Coin dealer Simon Wicks who fenced some of their loot was also convicted of concealment and sentenced to five years in jail. Judge Nicholas Cartwright believes the that Powell and Davies are still holding out on the authorities, that they are still hiding the 270 missing coins or that they at least know where they are. That’s why he’s hitting them in the only place they care about: their wallets.

When the men were sentenced, the judge said that if they had obtained the correct permission they would have gone on to receive up to half the £3m value of the hoard between them.

He said he rejected their accounts that the items were with other people and an auction house in Austria and said the men deliberately stole items.

“They acted together dishonestly. They jointly stole the items and jointly intended to split and sell the bracelet,” Judge Cartwright said.

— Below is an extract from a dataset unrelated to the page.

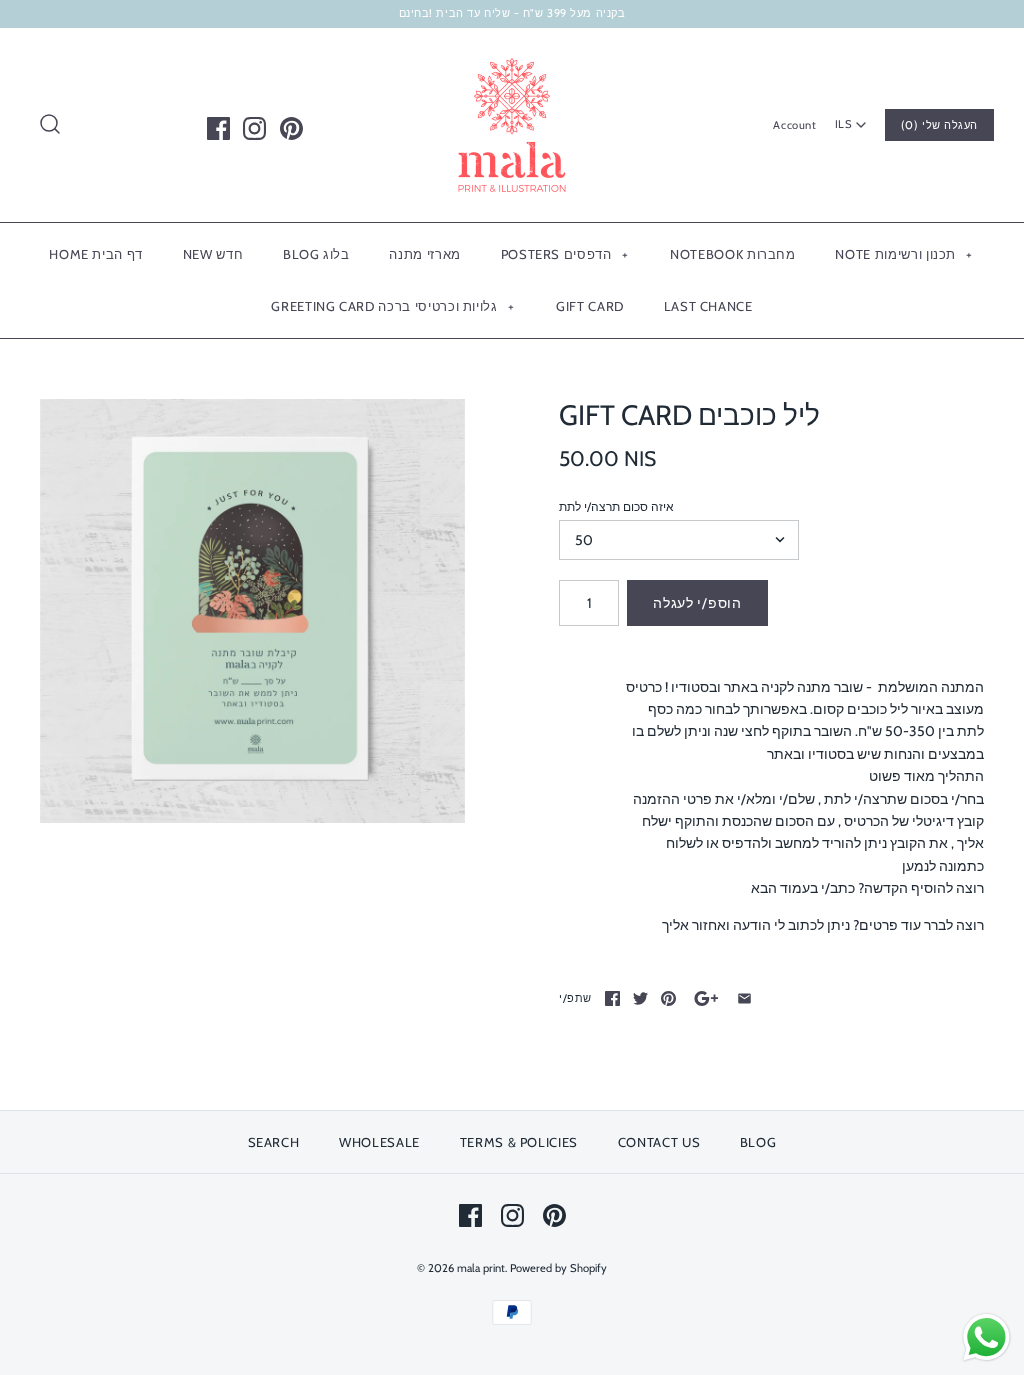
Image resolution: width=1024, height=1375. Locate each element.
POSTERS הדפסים (565, 254)
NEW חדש (213, 254)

The 29 coins, one silver ingot, a gold arm bangle with a clasp in the shape of a beast head, a rock crystal sphere encased in an ornately decorated openwork gold frame-like cage believed to be of Frankish manufacture and a gold octagonal ring with black niello inlay are what remains of the hoard at this time. The group is currently on display at Hereford’s Museum Resource and Learning Centre and thanks to a successful fundraising campaign, it will stay in Herefordshire. Funds have been allocated to redevelop the Hereford Museum and Art Gallery (HMAG) into a state-of-the-art cultural destination and the Viking hoard will be its centerpiece.